By Avi Aaron for TLS. This weeks Parshah brings to the fore the age old hostilities between K’lal Yisroel and Her counterpart Esav. But truthfully, one has to ask what significant occurrence in Parshas Vayishlach provides us with a stalwart distinction between the two nations? Where does the historical discord manifest itself?
In order to really begin to understand the magnitude of the issue, let us revisit the world renowned question: Why did Yaakov return to collect the pachim k’tanim? There are a plethora of answers but the universal thread running through all of them is that Yaakov had a profound appreciation for Hashem and His eternal kindness. Yaakov understood the inherent value in every gift Hashem bestowed upon him. He also understood that one’s every action on this world has eternal ramifications. Pachim K’tanim may have been small utensils but they loomed large on Yaakov’s radar screen.
Enter Esav, on the polar opposite side of the spectrum. When Yaakov sent him the herds of animals as a gift he specifically told the messengers to space themselves out so it would amaze Esav with the immensity of the gift. As the 19nth century author Charles Lamb put it: “Nothing puzzles me like time and space. And yet nothing troubles me less than time and space, because I never think of them.” Esavs’ only focal point was the “Me” factor. How much more can I get my hands on?! Give it to me all! The more he had the more it wasn’t enough. Because in Esav’s mind- the sun rises with Esav and the sun sets with Esav.
When Esav mocked the bechorah he used the words “Here I am about to die, what good is the birthright to me?” Rashi comments that Yaakov explained the intricacies of the birthright; he told Esav of all the prohibitions and punishments that are involved with it. What struck Esav was the code of performance that was involved. Until now, Esav’s worldview consisted of a free flowing independence where instincts called the shots. You could call Esav the true father of democracy, where liberty and the pursuit of anything was your man given right! The birthright just didn’t fit into that carefree picture. There were laws and ordinances to be reckoned with. A Higher Authority that had to be answered to. A relationship with the Almighty was waiting to be forged.
A penetrating insight can be found in their names. Esav comes from the word “asui,” meaning “completed.” Esav was interested only in the finished, final product, not the details. There were no spiritual heights to scale and no relationships to be nurtured. He only wanted to know what will it do for me in the “big picture of things.”

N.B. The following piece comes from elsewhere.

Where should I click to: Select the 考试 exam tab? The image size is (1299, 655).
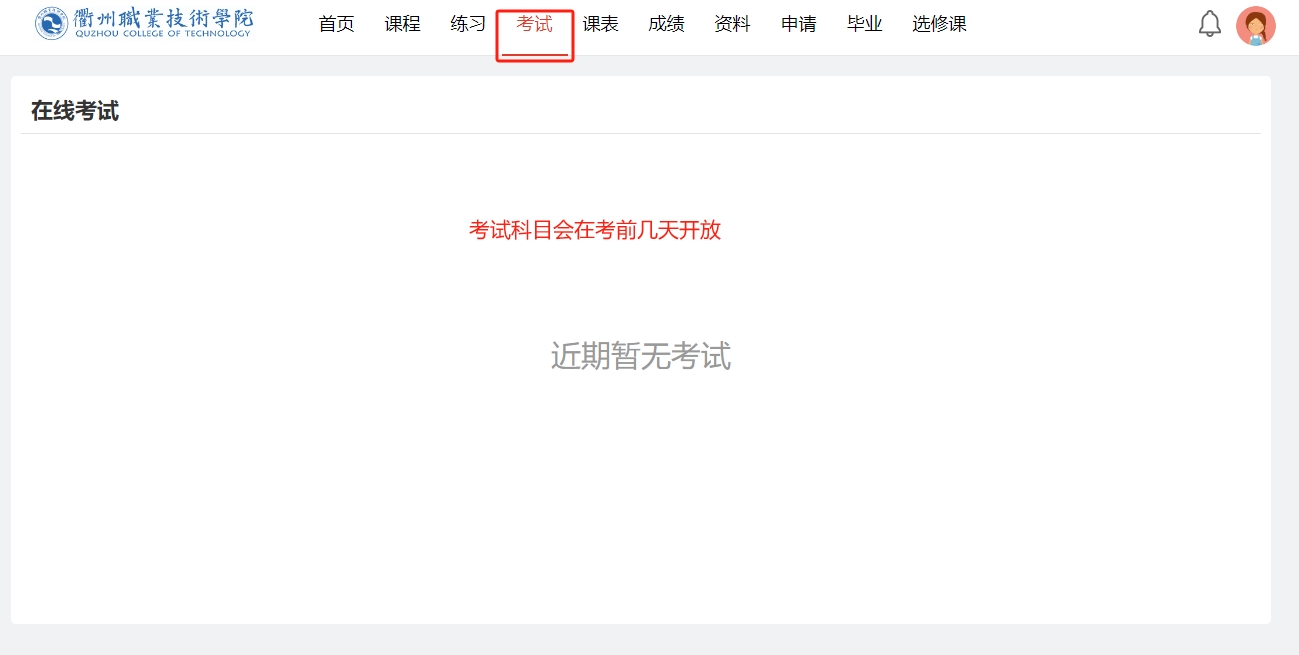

Yaakov, on the other hand, contains within it the word “eikev” (heel). Yaakov is born holding on to his brother’s heel, hence his attention to the details that are so easily trampled on and overlooked.. Yaakov understood that at the core of any relationship is the awesome appreciation that one must have for every nuance and benevolence extended. No mitzvah is too small or miniscule. On the contrary it only strengthens the bonds with Hashem.

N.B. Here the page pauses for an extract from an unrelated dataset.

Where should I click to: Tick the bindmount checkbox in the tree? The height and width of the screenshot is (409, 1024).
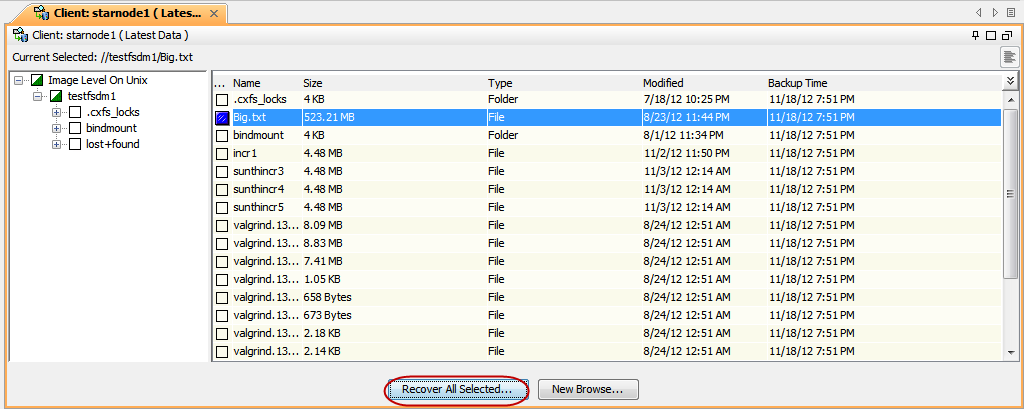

I once heard a story of a couple in marital turmoil. It goes something like this: The husband was going away on a business trip, and he suggested to his wife that this time he stay away a little longer. His plans were built on both their misery. She was devastated, but she understood. The night before his trip she felt the hollowness of the moment before something sacred is lost, and she tried something new. She cut out slips of paper and wrote I Remembers:
I remember the night our son was born and we were driving through the snow to the hospital and I was so scared, but I felt so safe because I was with you.

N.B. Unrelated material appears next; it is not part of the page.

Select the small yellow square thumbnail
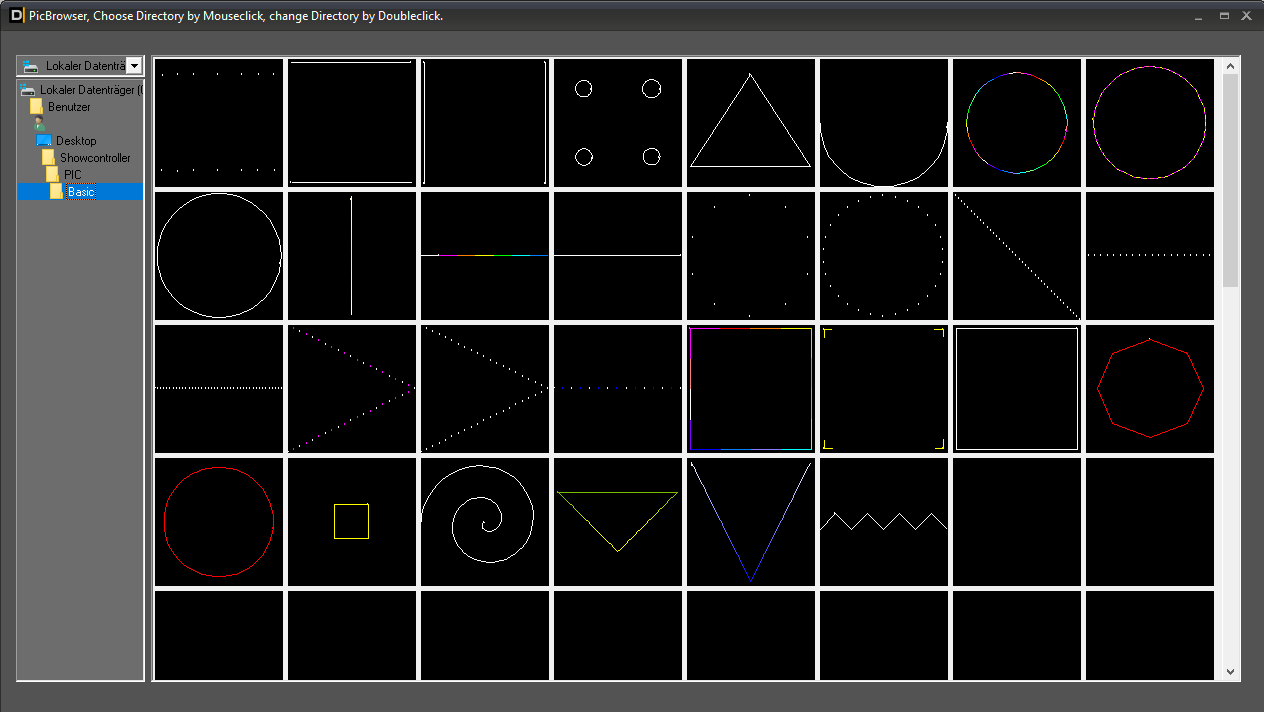Viewport: 1264px width, 712px height. [x=351, y=521]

I remember when you came home early because I was sick with a cold and you brought me chamomile tea and a donut.
I remember when we were at your sister’s wedding and I was feeling a bit out of place and you turned around to find me and gave me a wink.
She slid a note in the book he planned to read on the plane, in the socks in his luggage, in his toiletry bag. It was those small slips of paper that brought him back to her. Early.
Herein lies the essence of the battle between good and evil, between Klal Yisroel and the Umos Haolam. We are eternally oriented, whereas they are mired in the morass of temptation. We work on “sweating the small stuff” while they search in vain for that ever elusive perfect pleasure.
We engage in the small battles: working hard on the never ending task of character refinement; shelling out our hard earned money to help others; or being insulted and not responding with that perfect retort.
CNN might not report on my efforts to control my anger and Warren Buffett might not be impressed with my portfolio of brochos that I make each day, but dimension and material worth doesn’t matter for one that truly understands the gift of life. We take nothing for granted, for life itself is a gift from the good graces of Hashem and all that may appear small to others are colossal in His eyes. And what could be more worthwhile than that?!